:: DOCUMENT TEXT
Allan Clayton came to town and he brought his best voice with him. Sounding untarnished by the lack of work in lockdown, and with only one item in a cunningly programmed hour requiring him to let rip with the decibels, he skirted any risk of fatigue by husbanding his resources. The tone of his recital may have been subdued but Clayton held the ear with an actor’s aplomb.

Allan Clayton
© Wigmore Hall

Several of the numbers had a sardonic relevance to the year we’re living through. In most of the choices (programmed in tandem with pianist James Baillieu) this undertow of meaning may have been pure happenstance, but surely not the inclusion of Britten’s The Ploughboy, a satirical sketch of political cynicism that for once sounded eerily relatable. The titular tyke, a happy-go-lucky but ambitious fellow, grows up and wheeler-deals his way to the top of government. “I’ll joke, harangue and paragraph, with speeches charm the ear…” It’s a deceptively potent ditty that the two artists tucked in between the more artless strains of Sally in our Alley and I Wonder as I Wander to make a finely rendered trio of the composer’s folk song arrangements.
::::
:: PROVIDED MATERIAL
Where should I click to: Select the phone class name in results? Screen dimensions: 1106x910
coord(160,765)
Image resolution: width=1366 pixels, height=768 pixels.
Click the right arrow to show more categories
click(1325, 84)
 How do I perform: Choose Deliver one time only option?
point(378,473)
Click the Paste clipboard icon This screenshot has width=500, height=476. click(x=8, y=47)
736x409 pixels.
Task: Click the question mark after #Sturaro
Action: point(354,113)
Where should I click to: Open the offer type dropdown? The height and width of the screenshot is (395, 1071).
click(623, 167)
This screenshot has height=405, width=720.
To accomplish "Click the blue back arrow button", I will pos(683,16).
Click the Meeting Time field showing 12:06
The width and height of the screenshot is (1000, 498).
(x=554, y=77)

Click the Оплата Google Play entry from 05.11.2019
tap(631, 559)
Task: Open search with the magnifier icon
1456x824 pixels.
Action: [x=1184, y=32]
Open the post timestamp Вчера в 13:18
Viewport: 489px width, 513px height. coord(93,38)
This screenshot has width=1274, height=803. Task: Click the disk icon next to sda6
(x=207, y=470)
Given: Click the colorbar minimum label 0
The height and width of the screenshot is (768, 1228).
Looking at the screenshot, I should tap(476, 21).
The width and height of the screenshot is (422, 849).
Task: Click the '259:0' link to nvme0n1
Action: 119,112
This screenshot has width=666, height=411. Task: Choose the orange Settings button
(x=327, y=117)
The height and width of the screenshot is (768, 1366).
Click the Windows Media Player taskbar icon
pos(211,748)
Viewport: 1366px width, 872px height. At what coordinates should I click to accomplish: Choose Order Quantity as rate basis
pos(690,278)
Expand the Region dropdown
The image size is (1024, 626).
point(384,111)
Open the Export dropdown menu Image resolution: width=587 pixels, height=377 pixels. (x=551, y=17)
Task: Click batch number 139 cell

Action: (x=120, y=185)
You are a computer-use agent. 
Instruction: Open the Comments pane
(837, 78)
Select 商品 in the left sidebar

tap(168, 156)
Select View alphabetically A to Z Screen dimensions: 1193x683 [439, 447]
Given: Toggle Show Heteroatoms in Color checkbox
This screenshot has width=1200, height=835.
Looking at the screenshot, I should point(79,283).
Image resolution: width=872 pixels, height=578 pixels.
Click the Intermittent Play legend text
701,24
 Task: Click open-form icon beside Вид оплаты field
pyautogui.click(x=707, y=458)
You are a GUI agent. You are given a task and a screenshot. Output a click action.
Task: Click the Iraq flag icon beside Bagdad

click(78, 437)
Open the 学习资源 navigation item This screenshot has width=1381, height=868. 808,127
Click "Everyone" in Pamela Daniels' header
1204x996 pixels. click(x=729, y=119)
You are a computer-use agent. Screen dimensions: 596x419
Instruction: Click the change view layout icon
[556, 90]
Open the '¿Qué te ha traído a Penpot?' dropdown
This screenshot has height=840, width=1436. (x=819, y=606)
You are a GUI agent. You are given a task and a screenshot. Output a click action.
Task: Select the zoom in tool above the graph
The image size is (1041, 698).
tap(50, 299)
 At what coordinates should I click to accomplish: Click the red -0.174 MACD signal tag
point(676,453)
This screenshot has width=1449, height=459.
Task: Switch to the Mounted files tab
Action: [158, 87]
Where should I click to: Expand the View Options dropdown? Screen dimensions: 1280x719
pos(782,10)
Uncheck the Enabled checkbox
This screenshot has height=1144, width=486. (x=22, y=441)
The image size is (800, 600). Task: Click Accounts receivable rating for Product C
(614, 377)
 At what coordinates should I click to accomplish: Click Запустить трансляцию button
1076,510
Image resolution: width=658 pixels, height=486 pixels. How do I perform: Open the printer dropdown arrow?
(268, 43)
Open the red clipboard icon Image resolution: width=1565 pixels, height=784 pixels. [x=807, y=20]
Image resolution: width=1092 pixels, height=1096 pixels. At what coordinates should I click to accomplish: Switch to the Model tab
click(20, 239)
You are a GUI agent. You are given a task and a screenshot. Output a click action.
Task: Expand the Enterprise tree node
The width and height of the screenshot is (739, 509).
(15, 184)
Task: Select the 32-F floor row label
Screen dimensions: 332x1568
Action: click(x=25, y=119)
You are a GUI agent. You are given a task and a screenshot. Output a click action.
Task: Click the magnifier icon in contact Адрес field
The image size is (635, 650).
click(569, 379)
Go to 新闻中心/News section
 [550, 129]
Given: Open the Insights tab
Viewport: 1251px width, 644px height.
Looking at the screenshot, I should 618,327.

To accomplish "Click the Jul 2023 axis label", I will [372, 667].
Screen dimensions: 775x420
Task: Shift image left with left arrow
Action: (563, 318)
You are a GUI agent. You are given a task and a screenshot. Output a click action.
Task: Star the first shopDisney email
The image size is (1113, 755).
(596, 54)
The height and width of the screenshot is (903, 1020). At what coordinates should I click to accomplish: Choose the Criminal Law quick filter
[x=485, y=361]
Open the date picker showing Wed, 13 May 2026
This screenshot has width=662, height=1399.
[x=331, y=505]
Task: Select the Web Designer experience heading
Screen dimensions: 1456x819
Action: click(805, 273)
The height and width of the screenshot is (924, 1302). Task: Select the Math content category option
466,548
::::
→ **EXERCISE REQUIREMENTS**
Update everything in the recital review from "Allan Clayton came" down to "an actor’s aplomb.", putting "volume" in place of "decibels".

→ **WRITTEN RESPONSE**
Allan Clayton came to town and he brought his best voice with him. Sounding untarnished by the lack of work in lockdown, and with only one item in a cunningly programmed hour requiring him to let rip with the volume, he skirted any risk of fatigue by husbanding his resources. The tone of his recital may have been subdued but Clayton held the ear with an actor’s aplomb.